= DOCUMENT TEXT =
= Beginning of Section =

10 words used only in Irish English

God forgive me, I’ve written a listicle. Below are ten words and usages in Irish English (or Hiberno-English*) that you mightn’t be familiar with unless you’re a Sentence first veteran, a dialect scholar, or of course Irish, or Irishish.

Some were borrowed from Irish and became part of Irish English. Others are English words with meanings peculiar (or mostly so) to Ireland. What follows is just a summary, but each word links to a post I’ve written with more detail, notes on pronunciation, examples from literature and real life, and so on.

1. Smacht is a noun loaned from Irish meaning control, discipline, or order. You might put smacht on something or someone, like an untidy room or an unruly team.

2. Moryah has various spellings all based on the Irish phrase mar dhea. It’s an ironic or sceptical interjection used to cast doubt or mild derision on an assertion.

3. Give out in Ireland commonly means to scold or complain: You can give out to someone, or just give out. It’s often intensified in different ways, e.g. He was giving out stink to them.

4. Asthore again comes from Irish: a stór is a term of endearment literally meaning treasure in the vocative case.

5. Hames means mess, and is usually used in the phrase make a hames of something. There’s an implication that the mess arose through carelessness or ineptitude.

6. Cat is used as an adjective in Ireland to mean awful or terrible. All sorts of things – from bad weather to the state of the country – might be described as cat. I realised only recently how weird this is.

7. Yoke is a very handy yoke altogether. It’s a placeholder word, used informally to refer to an unspecified object or indescribable person. It can also be a root in more elaborate placeholders such as yokeamabob.

8. Thick in Irish English can mean angry – either stubborn and sullen or belligerent and argumentative. It’s often intensified by fierce or pure (“very”): She got pure thick with me.

9. and 10. Acushla machree, another poetic term of endearment, is anglicised from the Irish a cuisle mo chroí “pulse [or beat] of my heart”. You see it more in old texts and songs than contemporary usage.

Obviously some of these are current in Irish, not just Irish English. And words should be usages. But a listicle header is no place for nuance.

Update: In a follow-up post, ‘12 words peculiar to Irish English‘, I look at plámás, sleeveen, amn’t, notions, fooster, bulling, oxter, fierce, till, feck, cnáimhseáil, and the after perfect.


* Some scholars distinguish between these terms. I’ll write about that another time.


68 Responses to 10 words used only in Irish English

  1. ksfinblog says:

    Good post! need more time to digest it though….

  2. Claire Stokes says:


  3. The Beer Nut says:

    In the North we give off rather than giving out.

  4. alexmccrae1546 says:

    @Stan… I’d surmise that some Irish folk would also use the word “thick”, as we do on this side of the briny, to describe someone who was a tad dim-witted, or metaphorically speaking, playing w/ a few cards short of a full deck?

    Your Irish-English definition of “thick” is a new one for me. Thanks for that, and all the others on your “listicle”… another ‘new one’ on me, as well… a clever portmanteau of “list” and “article”.

= End of Section =

= DATA TO PROCESS =
= Beginning of Section =

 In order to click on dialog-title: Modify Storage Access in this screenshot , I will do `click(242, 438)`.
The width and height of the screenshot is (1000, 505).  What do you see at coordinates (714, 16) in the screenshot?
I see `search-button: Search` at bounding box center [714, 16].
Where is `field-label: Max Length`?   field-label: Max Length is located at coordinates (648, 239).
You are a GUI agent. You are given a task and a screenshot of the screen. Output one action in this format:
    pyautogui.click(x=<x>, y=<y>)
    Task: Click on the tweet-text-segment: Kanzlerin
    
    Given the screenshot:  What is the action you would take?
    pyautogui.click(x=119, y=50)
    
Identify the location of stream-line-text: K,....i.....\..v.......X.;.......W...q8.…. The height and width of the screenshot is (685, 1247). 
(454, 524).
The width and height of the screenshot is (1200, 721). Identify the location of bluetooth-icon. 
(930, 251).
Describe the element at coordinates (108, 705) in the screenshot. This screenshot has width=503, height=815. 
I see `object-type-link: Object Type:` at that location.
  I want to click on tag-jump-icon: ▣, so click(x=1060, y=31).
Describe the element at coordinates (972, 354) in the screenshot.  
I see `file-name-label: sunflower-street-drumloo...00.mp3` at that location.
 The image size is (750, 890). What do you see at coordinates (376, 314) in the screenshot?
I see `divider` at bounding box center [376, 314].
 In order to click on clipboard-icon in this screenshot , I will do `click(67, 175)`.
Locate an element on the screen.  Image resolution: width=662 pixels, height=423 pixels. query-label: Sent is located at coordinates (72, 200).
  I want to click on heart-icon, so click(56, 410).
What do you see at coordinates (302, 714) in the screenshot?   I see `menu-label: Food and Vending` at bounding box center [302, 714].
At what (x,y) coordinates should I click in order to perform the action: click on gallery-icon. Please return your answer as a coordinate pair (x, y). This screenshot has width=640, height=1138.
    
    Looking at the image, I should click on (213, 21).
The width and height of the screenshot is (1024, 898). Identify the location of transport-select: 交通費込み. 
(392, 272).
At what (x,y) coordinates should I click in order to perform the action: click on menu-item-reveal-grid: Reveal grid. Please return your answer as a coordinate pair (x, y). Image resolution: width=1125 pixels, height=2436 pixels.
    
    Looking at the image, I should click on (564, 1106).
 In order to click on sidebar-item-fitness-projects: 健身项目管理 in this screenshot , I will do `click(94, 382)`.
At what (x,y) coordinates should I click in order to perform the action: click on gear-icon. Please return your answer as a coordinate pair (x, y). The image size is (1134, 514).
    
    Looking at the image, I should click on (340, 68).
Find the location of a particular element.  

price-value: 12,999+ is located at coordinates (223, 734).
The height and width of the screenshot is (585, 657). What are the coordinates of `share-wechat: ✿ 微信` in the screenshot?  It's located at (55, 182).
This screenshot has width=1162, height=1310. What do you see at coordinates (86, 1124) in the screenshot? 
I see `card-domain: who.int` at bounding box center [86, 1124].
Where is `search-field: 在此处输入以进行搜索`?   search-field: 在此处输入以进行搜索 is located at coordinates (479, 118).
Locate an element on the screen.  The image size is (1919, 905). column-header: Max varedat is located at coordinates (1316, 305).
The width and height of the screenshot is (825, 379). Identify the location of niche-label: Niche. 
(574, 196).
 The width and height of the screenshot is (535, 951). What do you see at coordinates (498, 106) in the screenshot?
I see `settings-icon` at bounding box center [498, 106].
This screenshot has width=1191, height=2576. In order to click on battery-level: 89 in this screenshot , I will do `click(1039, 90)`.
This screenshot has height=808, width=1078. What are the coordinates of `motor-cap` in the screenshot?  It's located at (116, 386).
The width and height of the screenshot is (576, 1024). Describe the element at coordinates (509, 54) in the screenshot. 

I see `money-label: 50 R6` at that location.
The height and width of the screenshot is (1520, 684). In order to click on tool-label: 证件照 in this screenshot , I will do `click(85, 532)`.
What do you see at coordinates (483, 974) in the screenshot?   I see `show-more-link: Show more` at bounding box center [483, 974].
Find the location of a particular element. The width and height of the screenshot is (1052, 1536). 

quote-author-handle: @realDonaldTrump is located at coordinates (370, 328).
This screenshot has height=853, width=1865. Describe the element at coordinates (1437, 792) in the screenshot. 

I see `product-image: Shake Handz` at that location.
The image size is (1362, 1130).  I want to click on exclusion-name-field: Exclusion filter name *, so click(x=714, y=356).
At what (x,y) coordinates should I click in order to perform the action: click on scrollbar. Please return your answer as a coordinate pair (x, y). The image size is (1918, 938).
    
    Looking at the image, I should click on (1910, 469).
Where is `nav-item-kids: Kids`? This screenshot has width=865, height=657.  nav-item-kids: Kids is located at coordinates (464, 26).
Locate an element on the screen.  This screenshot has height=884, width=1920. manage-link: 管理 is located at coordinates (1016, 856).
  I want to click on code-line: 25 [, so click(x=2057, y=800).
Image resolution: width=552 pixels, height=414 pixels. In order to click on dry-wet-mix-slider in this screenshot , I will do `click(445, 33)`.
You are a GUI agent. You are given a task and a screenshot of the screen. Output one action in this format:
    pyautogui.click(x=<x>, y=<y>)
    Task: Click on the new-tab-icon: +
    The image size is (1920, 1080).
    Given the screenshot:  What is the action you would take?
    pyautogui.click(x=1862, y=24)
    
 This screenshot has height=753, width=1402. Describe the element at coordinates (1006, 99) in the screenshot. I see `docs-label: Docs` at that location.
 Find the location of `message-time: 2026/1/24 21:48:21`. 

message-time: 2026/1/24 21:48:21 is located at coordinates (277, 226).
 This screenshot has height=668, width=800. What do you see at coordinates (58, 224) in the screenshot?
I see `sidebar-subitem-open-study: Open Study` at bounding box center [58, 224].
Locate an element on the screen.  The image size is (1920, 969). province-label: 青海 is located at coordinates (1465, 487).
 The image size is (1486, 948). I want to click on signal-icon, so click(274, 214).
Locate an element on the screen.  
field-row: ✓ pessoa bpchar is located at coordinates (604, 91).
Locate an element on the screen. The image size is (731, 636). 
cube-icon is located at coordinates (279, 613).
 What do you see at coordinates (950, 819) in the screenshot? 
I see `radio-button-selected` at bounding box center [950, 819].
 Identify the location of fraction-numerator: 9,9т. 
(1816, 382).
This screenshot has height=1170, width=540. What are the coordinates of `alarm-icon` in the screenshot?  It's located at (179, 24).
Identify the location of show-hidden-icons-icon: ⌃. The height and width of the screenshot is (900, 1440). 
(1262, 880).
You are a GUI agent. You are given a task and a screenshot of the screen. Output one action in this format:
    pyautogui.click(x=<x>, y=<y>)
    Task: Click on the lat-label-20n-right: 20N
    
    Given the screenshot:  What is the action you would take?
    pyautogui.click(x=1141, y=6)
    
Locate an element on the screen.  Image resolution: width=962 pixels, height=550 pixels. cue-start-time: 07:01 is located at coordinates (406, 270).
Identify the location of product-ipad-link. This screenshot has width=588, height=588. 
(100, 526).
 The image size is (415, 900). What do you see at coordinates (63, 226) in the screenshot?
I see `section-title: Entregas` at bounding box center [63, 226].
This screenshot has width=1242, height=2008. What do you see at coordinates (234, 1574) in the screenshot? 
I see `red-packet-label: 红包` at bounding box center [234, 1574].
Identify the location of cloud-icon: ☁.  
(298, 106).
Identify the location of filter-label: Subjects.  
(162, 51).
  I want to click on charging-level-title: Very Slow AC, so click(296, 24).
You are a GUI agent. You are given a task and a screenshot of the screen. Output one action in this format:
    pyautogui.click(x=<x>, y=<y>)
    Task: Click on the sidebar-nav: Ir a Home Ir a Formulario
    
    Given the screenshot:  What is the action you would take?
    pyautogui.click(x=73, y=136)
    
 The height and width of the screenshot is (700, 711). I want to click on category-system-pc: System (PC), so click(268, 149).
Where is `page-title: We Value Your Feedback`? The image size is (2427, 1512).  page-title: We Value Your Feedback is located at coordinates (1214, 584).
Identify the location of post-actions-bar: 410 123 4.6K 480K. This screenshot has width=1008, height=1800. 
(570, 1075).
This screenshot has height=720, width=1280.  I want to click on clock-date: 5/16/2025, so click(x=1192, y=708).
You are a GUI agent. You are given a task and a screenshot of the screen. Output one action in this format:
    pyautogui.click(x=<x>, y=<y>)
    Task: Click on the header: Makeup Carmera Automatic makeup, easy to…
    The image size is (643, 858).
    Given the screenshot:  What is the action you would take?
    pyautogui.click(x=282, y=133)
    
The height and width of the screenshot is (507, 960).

= End of Section =

= ACTIVITY A =
Present the listing, from its start up to and including the line with "pyautogui.click(x=119, y=50)", as a Markdown table with the columns Row and Line, leaving out blank lines.
= ACTIVITY B =
Continue the blog post on Irish English words from the point where it stops.
The blog post on Irish English words has nothing to do with the listing.

= ANSWER SPACE A =
| Row | Line |
|---|---|
| 1 |  In order to click on dialog-title: Modify Storage Access in this screenshot , I will do `click(242, 438)`. |
| 2 | The width and height of the screenshot is (1000, 505).  What do you see at coordinates (714, 16) in the screenshot? |
| 3 | I see `search-button: Search` at bounding box center [714, 16]. |
| 4 | Where is `field-label: Max Length`?   field-label: Max Length is located at coordinates (648, 239). |
| 5 | You are a GUI agent. You are given a task and a screenshot of the screen. Output one action in this format: |
| 6 |     pyautogui.click(x=<x>, y=<y>) |
| 7 |     Task: Click on the tweet-text-segment: Kanzlerin |
| 8 |     Given the screenshot:  What is the action you would take? |
| 9 |     pyautogui.click(x=119, y=50) |

= ANSWER SPACE B =
    • I had the same response to “thick” — I kept waiting for the mention of dim-witted… Is it ever used in that way in Irish English? (A few sandwiches short of a picnic?)

      • lynn sheehy says:

        Ya we’d use “thick” in a stupid sense too …. but not in the same way. If you said “he was thick” you’d mean stupid. If you said “he got thick with me” or “he was being thick” you’d mean the “being difficult” sense of the word.

  5. seajay23 says:

    Being, as I am, married to a Dubliner I have learnt a few of these words, and some, such as hames, have entered my vocabulary. Others that I have found useful are ‘plamas’, ‘grand’ and ‘your man’. However, I have never become comfortable with the Irish use of cute, and I cause some confusion when I call a sweet child ‘cute’.
    Conversly, after nearly 30 years in the country my ‘missus’ still struggles with some of the complexities of Australian-English.

  6. Mrs Fever says:

    This weekend I spent a great deal of time trying to understand the meaning and proper usage of summat. {I’m quite sure I still have it wrong, but learning is always fun. ;) } Not on your listicle, and (I believe) British rather than Irish, but I found myself wondering if you’d written summat about summat while I was trying to figure out just what to do with that word. :)

  7. Jace Harr says:

    This is fascinating! Thank you! My only problem with fascinating lists like this is I want to add them to my own vocabulary and I’m not sure how! :)

  8. At first glance, “mar dhea” looks a lot like “Mother of God” to me — but that may be way off. :) I read the linked post and it doesn’t mention anything like it.

  9. Reblogged this on Ilene Locke and commented:
    Get in touch with my Irish side?! Well.

    To paraphrase Josh Homme: shhh… I’m touching it right now.

  10. This is freakin’ great! I’m not god, but you’re totally doing the ‘listicle’ thing right. Nice one. :)

  11. Stan says:

    ksfinblog: Thank you.

    Claire: Glad you enjoyed it!

    The Beer Nut: I’ve heard that version now and then.

    Alex: Indeed we do. In the earlier post on thick I mentioned that we also use it as a noun to mean a stupid person (though I don’t, myself).

    Annette: Yes, thick = “dim-witted” is common in that sense too. But it’s not peculiar to Irish English, so I ignored it here. Dhea is very similar to Dhia, the lenited form of Dia “God”, but it’s just coincidence.

    seajay23: Plámás will definitely feature (eventually) in part 2 of this series; grand is a good one too, but I haven’t written about it yet. Similar to your man is the usefully gender-neutral phrase your one, sometimes “your wan”.

    Mrs Fever: I haven’t written about it, sorry. As you’ve probably deduced, it means “something” or “somewhat”, and is an old (and now dialectal) form of the latter.

    Jace: You’re welcome! You can just start using them once you’ve grasped how they work. Browse the older posts for more examples of usage, or ask about any in particular you’re interested in.

    mutternummern: Thank you! That’s all the encouragement I needed.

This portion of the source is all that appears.